Sonho com uma sociedade justa e igualitária. Quem não sonha? Somente pessoas más. Quem tem coração, é de esquerda. Vota na esquerda. E se preocupa com as disparidades e arbitrariedades.

Gramsci tinha razão: “Viver é tomar partido”.

Chega de citações. Estou parecendo uma enciclopédia de filosofia e artes.

RETORNO

Controlei os meus devaneios. Cheguei ao banco em que estávamos. Ela não estava ali. Nem sinal seu, por perto, havia.

“Aonde ela estaria?”, pensei.

Sei lá.

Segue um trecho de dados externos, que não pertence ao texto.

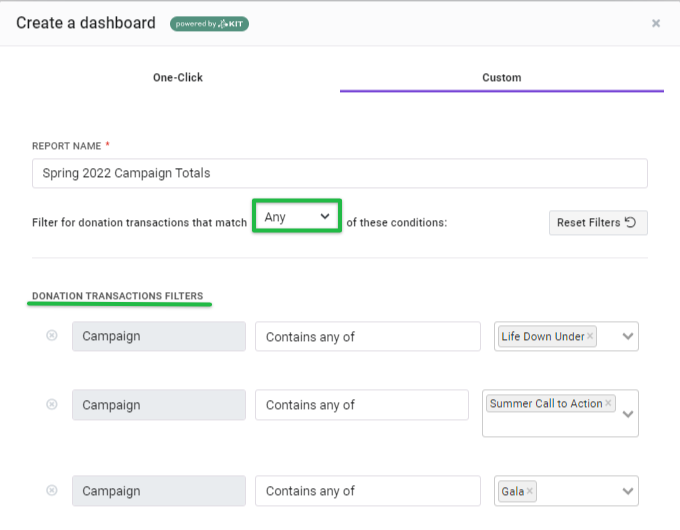Expand the Summer Call to Action dropdown

pos(628,414)
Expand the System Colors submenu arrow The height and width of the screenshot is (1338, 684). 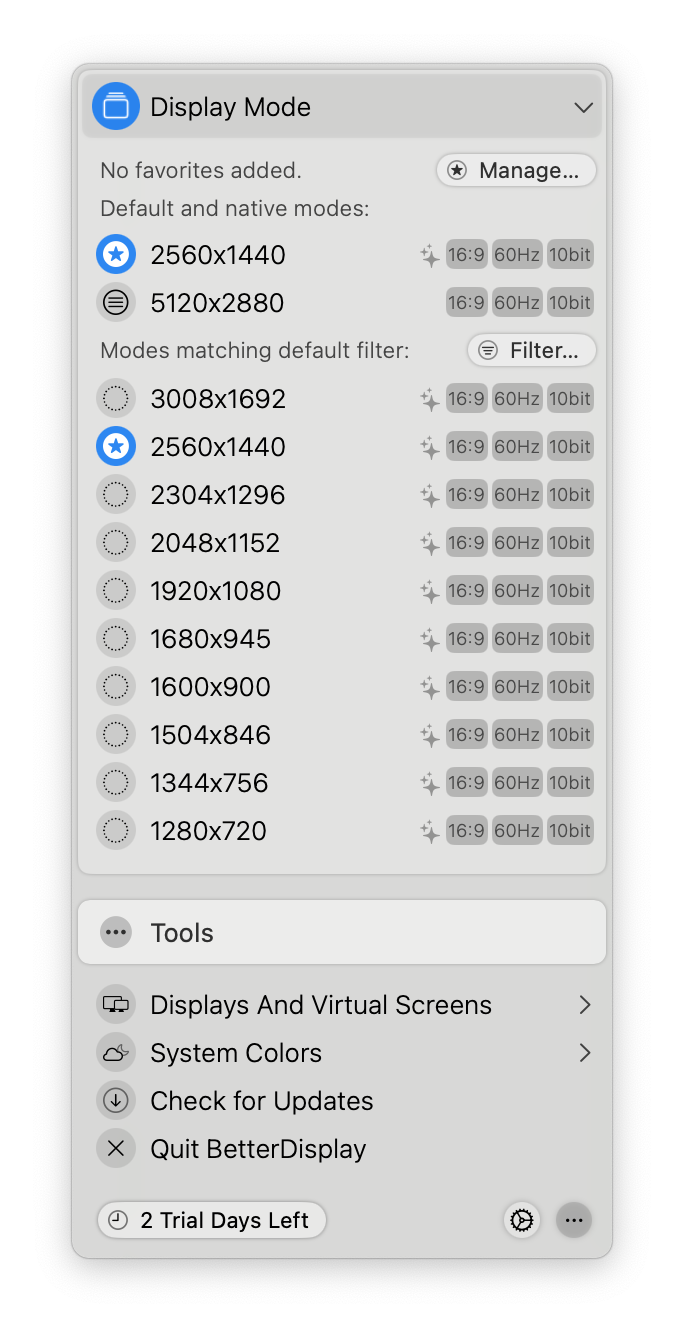coord(585,1053)
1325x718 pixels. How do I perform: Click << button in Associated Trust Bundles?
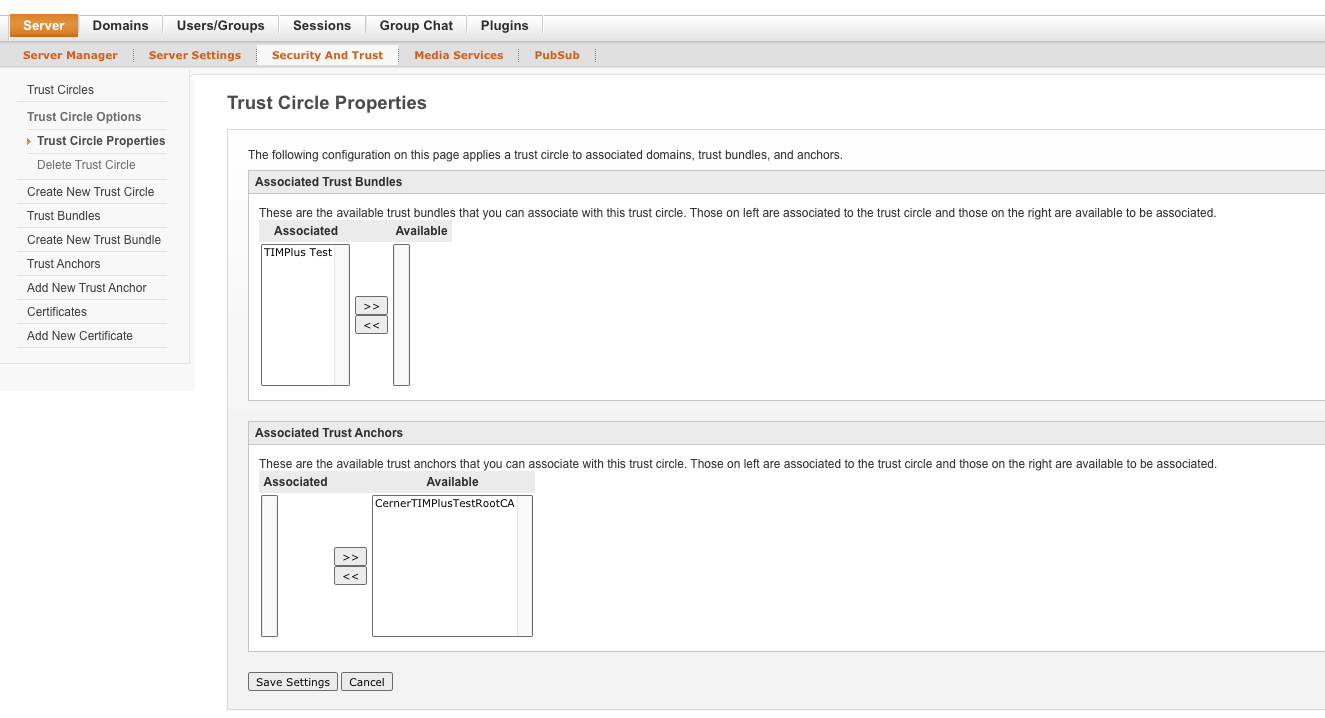click(x=371, y=325)
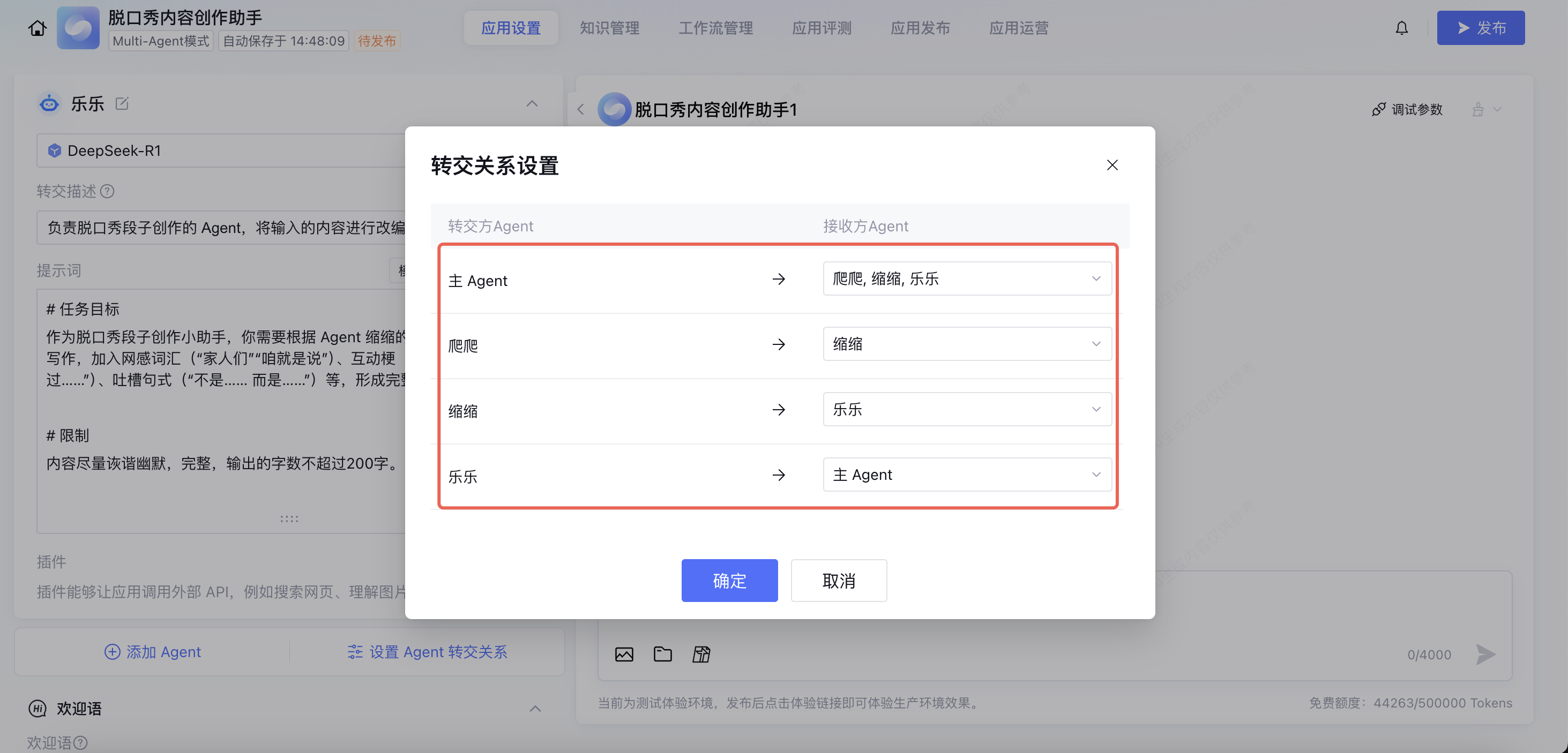Open 乐乐 receiver dropdown showing 主 Agent

[x=967, y=475]
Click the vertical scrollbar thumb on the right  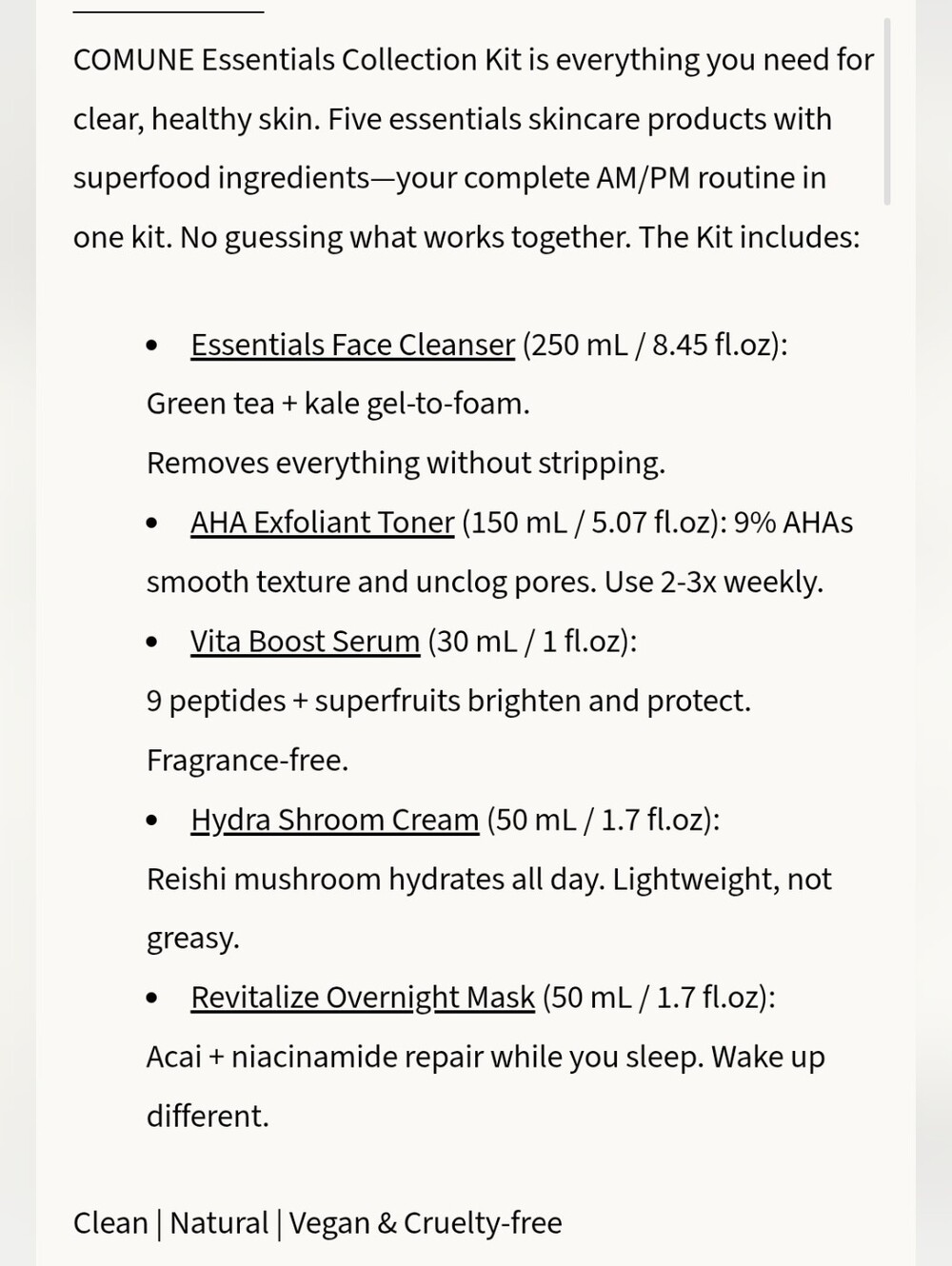coord(887,111)

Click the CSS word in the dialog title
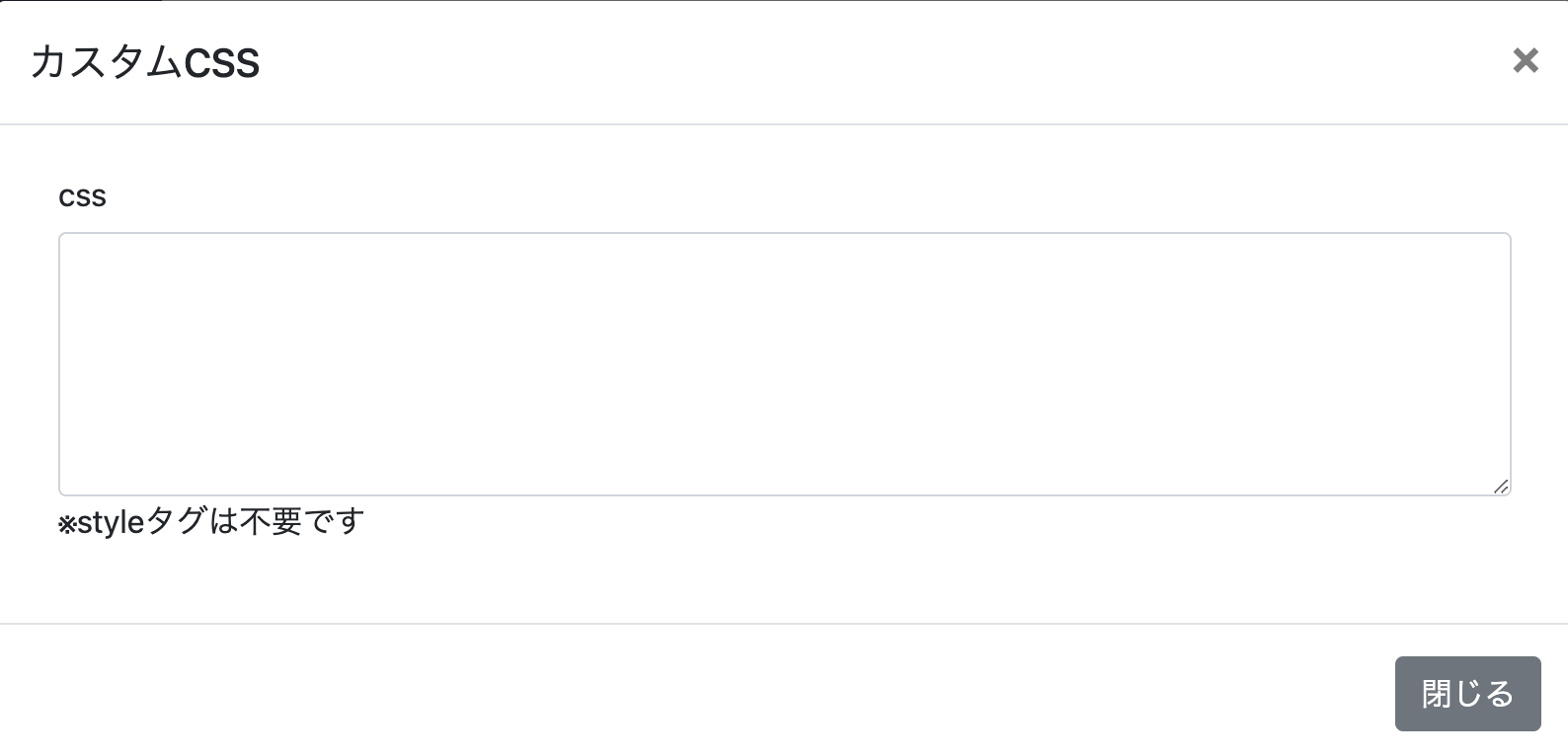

Talvez ela tenha se cansado de esperar, tem toda razão e direito, também. Eu que não deveria ficar divagando merdas por aí, como um otário.  

“burro, burro, burro!”

-Beck, cê tem que ir pra sala, cara, disse um camarada.

- é verdade, meu. Eu fiquei aqui, conversando com uma garota. Ela era linda, mas foi embora.

- então é por isso que não entrou na sala ainda?

-sim

- vamos!

Coloquei a minha mochila nas costas, e caminhei em direção às escadas. Iria assistir duas aulas, com uma ressaca cruel.

Empurrei a porta, e quem eu vejo: Ela.


Valeu enfrentar o martírio da ressaca.